Luke Combs Isn’t Hawking Weight-Loss Gummies — AI Scammers Are

It looks like Luke Combs and sounds like Luke Combs, but the words the country star is “speaking” in an online ad peddling “miracle” weight-loss gummies sure aren’t his.

“I was at an all-time low, and then God blessed me with the miracle root gummies. My good friend Lainey Wilson had recommended them to me,” a voice that resembles Combs’ says in the video, which began circulating on Facebook and Instagram last month.

It’s no surprise that it’s all bullshit: Wilson’s recommendation, Combs’ testimonial of how he “shaved off 46 pounds,” and, especially, the voice — a meticulous AI facsimile of Combs’ twangy North Carolina baritone.

Combs and Wilson are just the latest country singers, joining names like Tim McGraw, Garth Brooks, and Miranda Lambert, to have their likenesses hijacked online by AI scammers. The frightening thing is that some are falling for it, because, at least in the case of Combs, the AI voice is just that good. And people in the country-music industry are pissed.

=====

__The exercise__:
Can you carry the article about AI scam ads faking Luke Combs forward, picking up after its final sentence?

__Data provided__:
=====

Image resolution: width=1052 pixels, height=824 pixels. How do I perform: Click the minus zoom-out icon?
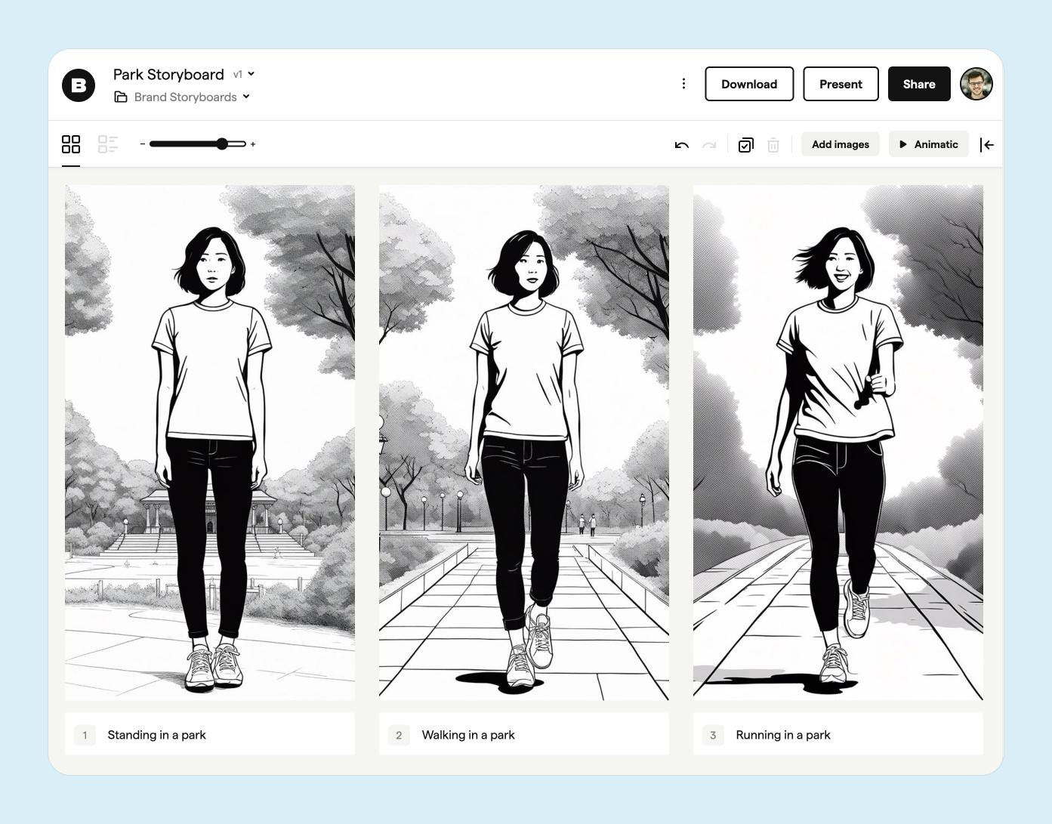pos(142,144)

=====

__Result of this task__:
“The first version of it, you can tell it definitely wasn’t Luke. But the second and third versions, where they kept tweaking the voice, got closer and closer,” Chris Kappy, Combs’ manager, tells Rolling Stone. “I know Luke’s speaking voice like the back of my hand, but people I know were falling for it. Then I started having fans email me saying, ‘Hey, I haven’t gotten my gummies yet,’ or asking, ‘Is this real?’ I was like, ‘Oh, my God, I have to say something.’”

Kappy posted about the fake ads on Instagram to warn fans and sound an AI alarm for the industry. “To other managers out there, AI is a scary thing and they’re using it against us,” he wrote. “If you see this happening, please report it as quickly as possible.”

“Scams have been going on in the country-music fan base for a long time, and it’s because the fan base is so passionately loyal about the artists that they can prey on that,” Kappy says. “I’ve been talking to different managers and saying, ‘You need to pay extra attention to this because they’re going to come for everybody.’ We need to keep our heads on a swivel right now because it’s only going to get worse. It’s our job to keep educating the fan base about how it’s happening and what we’re doing.”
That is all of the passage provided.